The violence killed one police officer and one rioter, and injured more than 50 officers, sending 15 to the hospital. Three Trump loyalists died from what appeared to be medical emergencies, although a 34-year-old Georgia woman might also have been trampled. Another police officer who was at the Capitol committed suicide three days later. Since that day, six members of Congress have tested positive for coronavirus, after some were forced to take shelter from the mob alongside colleagues who refused to wear masks.
“To me the vibe was great until that 15 minutes when it got ugly,” said Nemeth. “Then what happened from there, I’m like, I can’t stay here, I don’t want to be a part of this.”
What Maynard and Plumley experienced on January 6 was not, from their perspective, a riot. It felt like “a normal rally,” Maynard said. But, he said, “The world’s going to see, all Trump supporters, they rioted.”
Troubled though they are by the violence, they themselves didn’t witness anything more chaotic than smoke from flash bombs and people standing on SUVs and scaffolding. From what friends were calling and saying they were seeing on TV, Plumley said, “It was just a totally different picture.”
Everyone the couple talked to, walking back to the bus for the return trip home, was on the same page. “It was wrong,” Plumley said. “People did wrong. They should never have entered the Capitol building, it was totally wrong.”

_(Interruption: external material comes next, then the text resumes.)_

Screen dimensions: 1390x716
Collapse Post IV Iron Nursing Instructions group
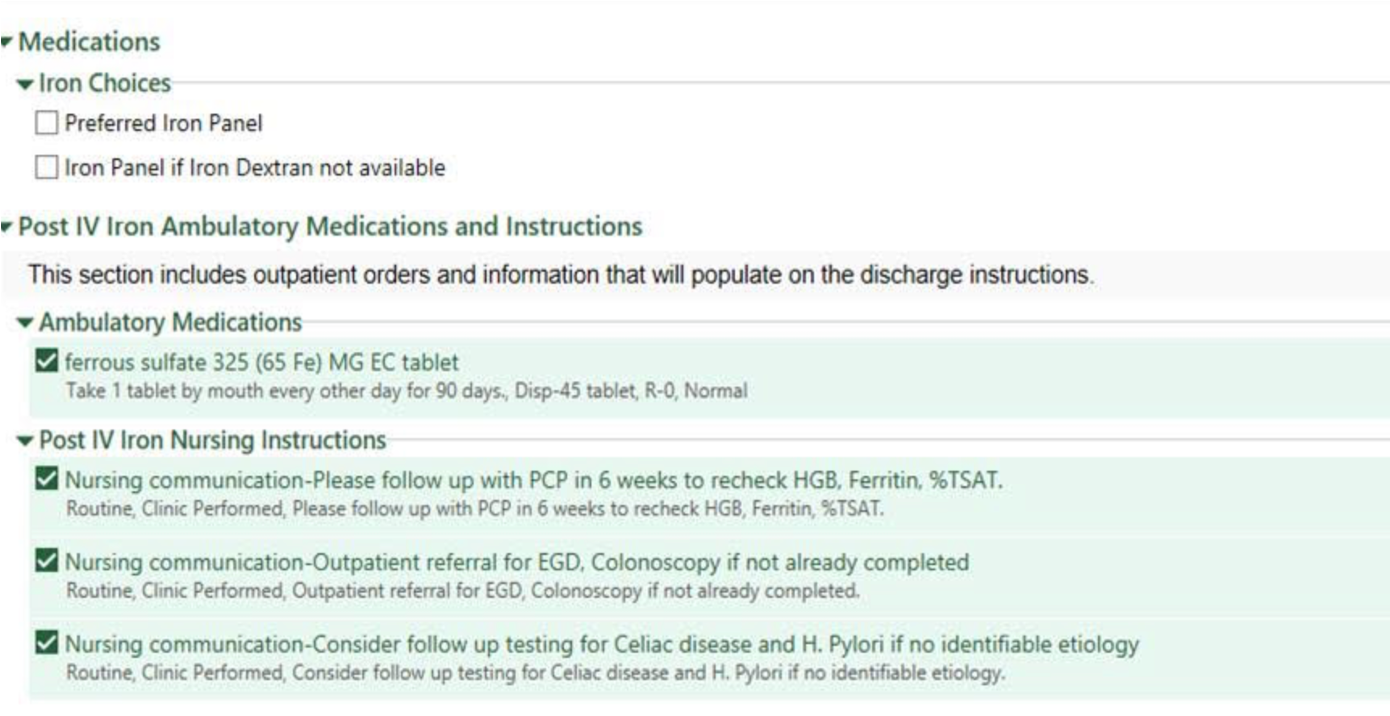(x=26, y=441)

Maynard said one of their bus-mates heard someone yell, “Don’t go in. Don’t go in. That’s not us, That’s not what we do.”
Lumped in with the bad guys
In the wake of the violence, Trump supporters who were as troubled by the violence as anyone found themselves lumped in with the bad guys, as if they too had been part of a coordinated attack or an attempted coup.
Nemeth felt he was being censored when he discovered that Facebook had taken down videos he’d live-streamed of the morning’s speakers and peaceful crowds, with a notice that they didn’t meet community standards.
Facebook’s blanket policy is to “remove content, disable accounts, and work with law enforcement when we believe there is a genuine risk of physical harm or direct threats to public safety.”
“It upset me because I was shut down and silenced,” Nemeth said. With friends and colleagues on both sides of the aisle, Nemeth had tended to sidestep politics publicly in the past, but now he made a new Facebook account and re-uploaded a video from January 6. Someone who saw it called his employer to complain, and the vice president of his company called Nemeth to warn him – people aren’t happy he went to D.C.
“I didn’t do anything wrong,” he said. “I didn’t hurt anybody. I went there to support the current president, to support the U.S. What the stupid people did, as in any of the other riots that have happened in all these cities, every person there is not a bad person.
“It’s sad that people on either side are being silenced. It’s not America anymore, it’s either you agree with me or you’re this or you’re that. We’re not in a good place. There’s no free speech. If you’re for the president, you’re screwed.”
Plumley, too, thinks that Big Tech, having cut Trump off from his social media bullhorns, is interfering with First Amendment rights, the freedom she went down to D.C. to exercise. “Democrats, Republicans, we all want the same thing in the long run: for us to have a voice. No matter what it is that we want, we all just want to be heard.”
On Wednesday, Trump was impeached in the House of Representatives for inciting the rioters, becoming the first U.S. president to be impeached twice. His loyal base continues to stick by him.
“President Trump has my full support,” said Plumley. “If they had a flag-waving ceremony or something in town like they have been, I would be there.”